Всегда лучше иметь под рукой уважительную причину.

— Заезжай навести. Я живу тут неподалеку, в Иглридж. С женой познакомишься. Съезд с шоссе — номер два. Не заблудишься. Адрес есть в телефонной книге. Давай, не задерживайся.

— Прямо сейчас? Ладно, хорошо.

— У нас на ужин сегодня китайская кухня.

— Я буду через двадцать минут.

— Уэйд...

— Да, папа?

— До чего ж приятно снова слышать твой голос.

— Мне тоже, папа.

Уэйд отправился к отцу на прокатной машине. Он лениво крутил баранку, чувствуя легкое похмелье от всего случившегося. Со всех сторон повисли завесы дождя, с глухим стуком падавшего на крышу и капот, иногда заряжавшего покруче, не прекращавшегося.
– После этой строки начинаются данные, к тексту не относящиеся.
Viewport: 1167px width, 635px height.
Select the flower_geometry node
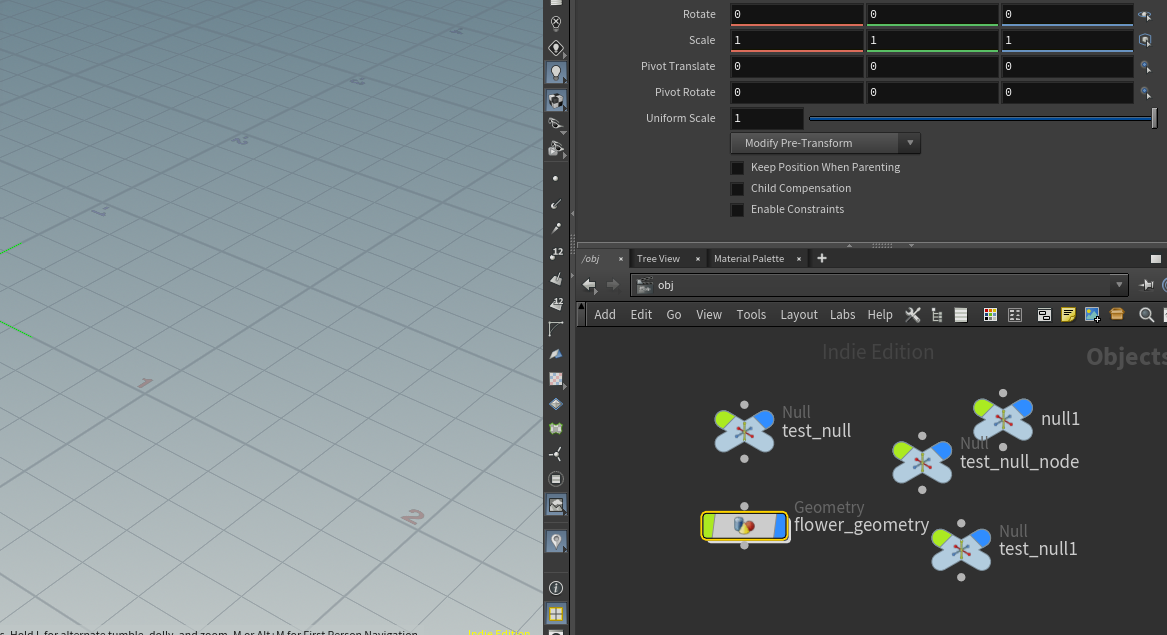[745, 526]
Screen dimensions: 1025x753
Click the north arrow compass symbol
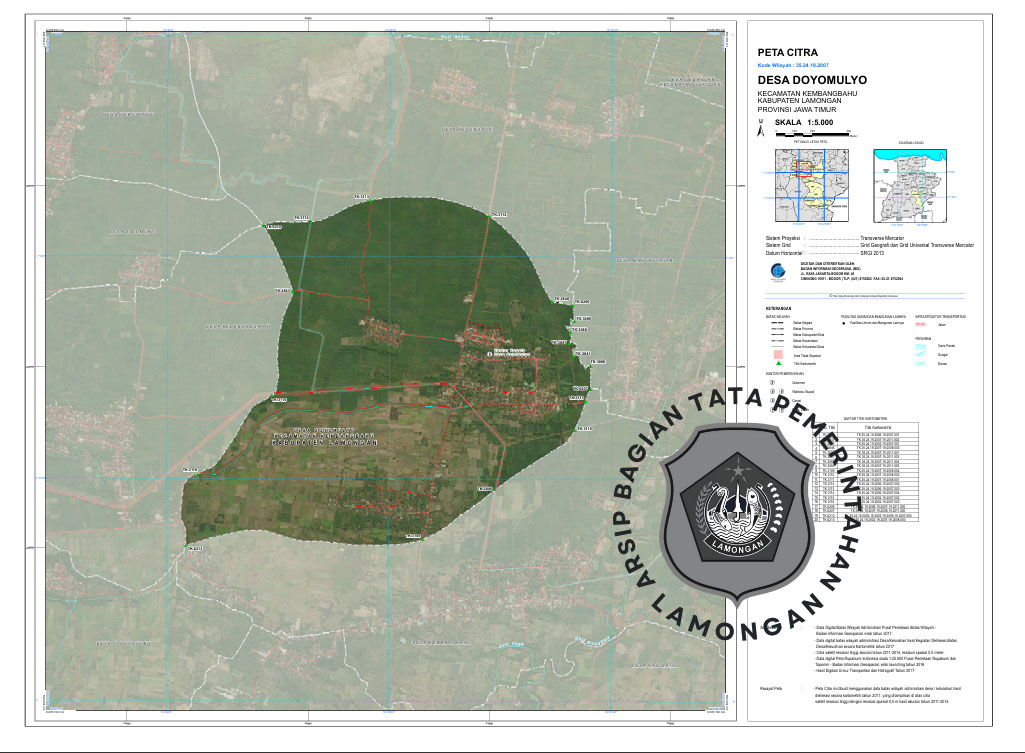pyautogui.click(x=762, y=128)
Эх, папа, папа. Ты, смотрю, все такой же лицемерный хер, который носится с замшелой идейкой 60-х о подлинной мужественности. Уэйд знал, что отец обошелся с матерью безжалостно, а теперь вел жизнь мистера Волосатая Грудь цвета «соль с перцем», которую он выставлял всем напоказ, расстегивая рубашку до пупа: в передней стоят клюшки для гольфа, а молоденькая жена поблизости вставляет в проигрыватель диск «Джипси Кингз».
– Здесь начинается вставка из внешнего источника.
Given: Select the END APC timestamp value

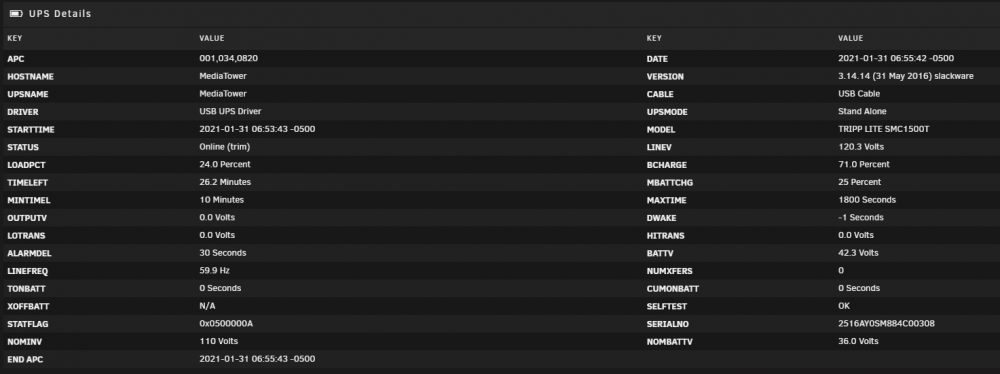Looking at the screenshot, I should pyautogui.click(x=257, y=359).
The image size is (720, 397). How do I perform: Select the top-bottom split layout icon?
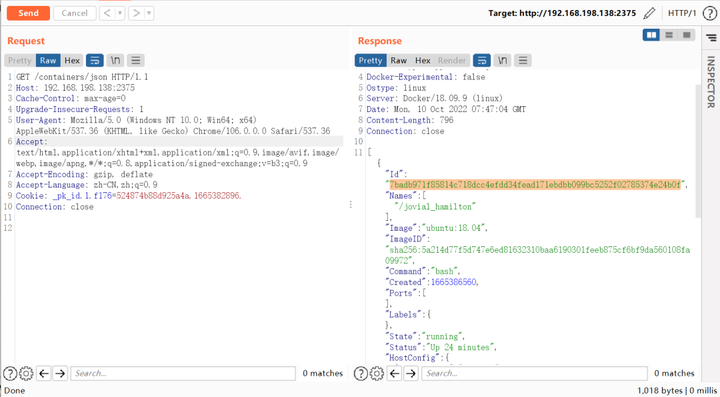coord(669,35)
Уэйд чувствовал, что в жизни людей наступает момент, когда большинство хладнокровно осознают, чем они располагают, а чем — нет, и тут уже стараются выкрутиться как могут, подобно тому как актер, игравший ведущие роли, переходит на характерные; подобно тому как девица, завсегдатай вечеринок, всегда бывшая смешной чудачкой, превращается в назидательный образец того, как не надо себя вести. Уэйд верил, что мир взрослых — это мир Тедов Драммондов, и надеялся, что его отец гордится тем, что сын наконец это понял.